Frequently asked questions

Does the project also provide any kind of data analysis?
The PHT is primarily a FAIR data infrastructure approach so that a research question (incl. a specific type of data analysis) can be posed to the data without the need for data to leave the station (hospital, PHR, cohort, etc.). As analyses vary a lot between studies, it is up to the user to specify and implement the analysis. Nonetheless there are open source analyses available to perform certain tasks (e.g. learn a support vector machine classifier in a PHT manner) and we expect that community to grow.

Is data validated or verified somehow or is trust left to the bona fide of the participants? On the website it says “Only certified research trains and certified FAIR data stations are allowed on the track and their use is fully controlled and auditable”, who is in charge of the auditing?
Data quality (incl. validation and verification) is very important to prevent garbage-in, garbage-out studies. However what constitutes good and bad quality data is very user dependent and it is impossible to police that. We therefore focus on data provenance and data quality descriptors. Having properly described (FAIR) data and knowing its provenance solves a lot of data quality issues. E.g. a prospective cohort, with a data collection protocol and very little missing data from a reputable source vs. the routine care data from a hospital. Both can be used in the PHT but some studies might need the high quality data of the prospective cohort while others may be more interested in routine data.

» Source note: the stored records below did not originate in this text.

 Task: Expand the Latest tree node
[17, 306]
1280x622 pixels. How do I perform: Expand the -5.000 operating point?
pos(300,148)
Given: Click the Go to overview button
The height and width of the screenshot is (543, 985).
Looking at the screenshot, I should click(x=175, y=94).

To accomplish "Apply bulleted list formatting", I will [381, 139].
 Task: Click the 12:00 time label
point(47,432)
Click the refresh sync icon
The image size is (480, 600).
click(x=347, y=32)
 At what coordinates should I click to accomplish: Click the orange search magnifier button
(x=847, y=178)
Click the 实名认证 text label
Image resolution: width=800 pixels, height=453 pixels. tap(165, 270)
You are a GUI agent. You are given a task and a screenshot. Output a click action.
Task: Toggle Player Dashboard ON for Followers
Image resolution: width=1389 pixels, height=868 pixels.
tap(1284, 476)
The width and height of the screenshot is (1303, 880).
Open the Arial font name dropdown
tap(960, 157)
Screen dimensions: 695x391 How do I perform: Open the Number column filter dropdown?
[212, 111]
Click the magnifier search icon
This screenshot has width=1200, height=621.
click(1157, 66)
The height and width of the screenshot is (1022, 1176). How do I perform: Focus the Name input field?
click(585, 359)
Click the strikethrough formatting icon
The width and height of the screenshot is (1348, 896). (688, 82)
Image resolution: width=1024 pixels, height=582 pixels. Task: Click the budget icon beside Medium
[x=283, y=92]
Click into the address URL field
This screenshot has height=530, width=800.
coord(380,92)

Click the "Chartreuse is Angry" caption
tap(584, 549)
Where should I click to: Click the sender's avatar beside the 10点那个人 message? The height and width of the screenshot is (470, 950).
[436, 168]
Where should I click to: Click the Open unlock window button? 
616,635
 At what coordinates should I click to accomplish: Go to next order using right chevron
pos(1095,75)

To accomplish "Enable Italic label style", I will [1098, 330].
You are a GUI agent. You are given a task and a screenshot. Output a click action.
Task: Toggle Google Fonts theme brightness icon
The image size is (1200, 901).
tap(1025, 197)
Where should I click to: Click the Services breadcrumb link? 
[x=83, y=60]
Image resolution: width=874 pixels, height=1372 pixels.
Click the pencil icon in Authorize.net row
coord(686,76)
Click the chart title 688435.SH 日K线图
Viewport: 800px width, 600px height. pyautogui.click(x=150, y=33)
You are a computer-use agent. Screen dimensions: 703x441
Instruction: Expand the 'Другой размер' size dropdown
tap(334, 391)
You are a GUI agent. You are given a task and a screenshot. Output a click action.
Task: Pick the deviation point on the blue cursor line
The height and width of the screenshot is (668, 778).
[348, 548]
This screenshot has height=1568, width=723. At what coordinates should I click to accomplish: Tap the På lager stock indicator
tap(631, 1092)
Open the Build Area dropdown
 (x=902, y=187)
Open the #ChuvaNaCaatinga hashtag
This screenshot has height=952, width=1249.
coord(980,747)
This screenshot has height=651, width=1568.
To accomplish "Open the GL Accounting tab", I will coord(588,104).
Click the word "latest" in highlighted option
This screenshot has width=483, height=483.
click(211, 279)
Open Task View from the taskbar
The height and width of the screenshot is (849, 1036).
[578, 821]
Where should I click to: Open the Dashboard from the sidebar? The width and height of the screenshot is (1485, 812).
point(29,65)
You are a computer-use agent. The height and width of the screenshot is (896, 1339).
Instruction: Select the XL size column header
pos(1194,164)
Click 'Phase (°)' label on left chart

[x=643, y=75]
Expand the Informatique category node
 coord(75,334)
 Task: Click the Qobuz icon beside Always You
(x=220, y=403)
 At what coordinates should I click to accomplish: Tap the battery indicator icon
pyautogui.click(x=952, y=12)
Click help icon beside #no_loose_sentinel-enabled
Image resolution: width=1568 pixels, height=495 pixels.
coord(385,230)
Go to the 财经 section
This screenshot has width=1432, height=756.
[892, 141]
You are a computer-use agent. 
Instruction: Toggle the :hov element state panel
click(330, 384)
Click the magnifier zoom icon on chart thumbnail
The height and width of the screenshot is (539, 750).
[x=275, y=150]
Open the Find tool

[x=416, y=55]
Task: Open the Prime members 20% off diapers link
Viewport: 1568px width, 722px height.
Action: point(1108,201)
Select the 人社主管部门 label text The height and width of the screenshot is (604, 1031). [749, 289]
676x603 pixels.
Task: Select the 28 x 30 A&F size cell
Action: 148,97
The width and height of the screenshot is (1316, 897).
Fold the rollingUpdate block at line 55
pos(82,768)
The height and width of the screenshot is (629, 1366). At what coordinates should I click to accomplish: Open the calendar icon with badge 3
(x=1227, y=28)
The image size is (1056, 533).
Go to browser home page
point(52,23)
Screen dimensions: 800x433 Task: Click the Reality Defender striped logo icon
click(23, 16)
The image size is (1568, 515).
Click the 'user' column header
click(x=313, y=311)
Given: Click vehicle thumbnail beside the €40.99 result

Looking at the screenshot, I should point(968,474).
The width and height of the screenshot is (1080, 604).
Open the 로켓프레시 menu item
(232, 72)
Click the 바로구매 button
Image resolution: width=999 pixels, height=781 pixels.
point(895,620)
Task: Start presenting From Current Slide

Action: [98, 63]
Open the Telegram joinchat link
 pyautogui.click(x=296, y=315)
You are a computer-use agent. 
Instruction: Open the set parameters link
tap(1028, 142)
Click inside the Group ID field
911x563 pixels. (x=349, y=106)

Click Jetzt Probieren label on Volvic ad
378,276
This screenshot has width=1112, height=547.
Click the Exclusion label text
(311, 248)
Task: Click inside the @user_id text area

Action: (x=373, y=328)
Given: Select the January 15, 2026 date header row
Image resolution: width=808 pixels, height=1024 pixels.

When you mention it already works in 8 hospitals, is it fully implemented?
In the CAT network (global cancer hospital based), the PHT principles were used to learn predictive models for lung cancer. This is published work (e.g.

Do you have a timeline/full implementation timeline (when the project is considered to have enough information to make the impact it wants to achieve)?
After the contractual phase, it takes about 3 months for a hospital to join the network and give access to say 20 data elements for a specific patient population. Once joined, providing additional elements and patients typically takes hours to days.

You mention that the business model works with parties sharing their data having free access and those who want to access but don’t share will have to pay – do you have more info about the business model? Who pays for the infrastructure and set up?
In the CAT project (global cancer, hospital based) we are coalescing around two rules of engagement

  1. All publications resulting from research which uses the providers’ data, include at least one co-author from the data provider (academic reward)
  2. All revenue (e.g. royalties) resulting from research which uses the providers’ data, is split between the researcher (50%) and the data providers (50% pro rata of the number of data subjects included in the research)

Besides this approach, one can think of other business models as long as they focus on rewarding data providers for making their data FAIR and share them. The current focus is on reducing cost, effort and throughput time for a center to join the PHT. Amongst others, this means providing high quality, open source “FAIRifying” tools.

In the introductory video, it says the project is open for research, education, patients, providers, … you think we could find a place for pharma industry with broad VBHC purposes (research, hc delivery, outcomes based contracts, etc)?
Yes, definitely. Industry (pharma, devices, insurance) is one of the health care segments that we hope will use the PHT. Note that data access policy (the A of FAIR) may limit some use cases. E.g. in the Netherlands one can only use data for research and not for other purposes (unless consent is given).